Secular tranquilidade

RIO DE JANEIRO - Em 1565, depois de cinco anos de guerra feroz, os portugueses, comandados por Estácio de Sá e reforçados pelos índios temiminós, tomaram o morro Cara de Cão, vizinho ao Pão de Açúcar, derrotando os franceses e os tupinambás. E, para não deixar dúvida, fundaram ali a cidade de São Sebastião do Rio de Janeiro. A futura Urca começou bem.
Seguiu-se certo sossego, perturbado apenas pelos ataques de corsários ao Rio no século 18, defendidos pelos canhões da fortaleza de São João, no mesmo morro. Em 1922, com a urbanização do bairro, construiu-se um lindo balneário junto à prainha da Urca, a qual precisou de uma injeção de areia para comportar as multidinhas que começaram a frequentá-la.

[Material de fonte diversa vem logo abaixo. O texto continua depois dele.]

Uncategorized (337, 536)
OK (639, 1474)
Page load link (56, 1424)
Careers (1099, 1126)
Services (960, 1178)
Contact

Em 1933, o balneário deu lugar ao Cassino da Urca, logo um marco turístico nacional. Navios inteiros vinham apostar em suas roletas e ouvir Carmen Miranda. Mas, em 1946, Dutra fechou os cassinos e, em 1951, o prédio passou à TV Tupi, cujos selvagens programas comandados por Chacrinha, Flavio Cavalcanti e J. Silvestre nos anos 60 atraíam milhares de pessoas ao seu auditório.
A Tupi faliu em 1980 e entregou um prédio em ruínas, que, fechado pelos anos seguintes, tornou-se um nojento mictório e ninho de traficantes, drogados e vadios. Em 2003, a prefeitura cedeu-o ao IED (Istituto Europeo di Design), e este começou um delicado trabalho de restauração do projeto original, para instalar ali uma escola de artes visuais, design e moda, como a de sua filial em São Paulo.
Não será mais possível. Alguns moradores da Urca insurgiram-se contra o IED e, com os votos dos vereadores cariocas, embargaram a obra, já bem avançada. Alegam que a multidão de estudantes de design, moda e artes visuais atraída pela escola irá perturbar a secular tranquilidade da Urca.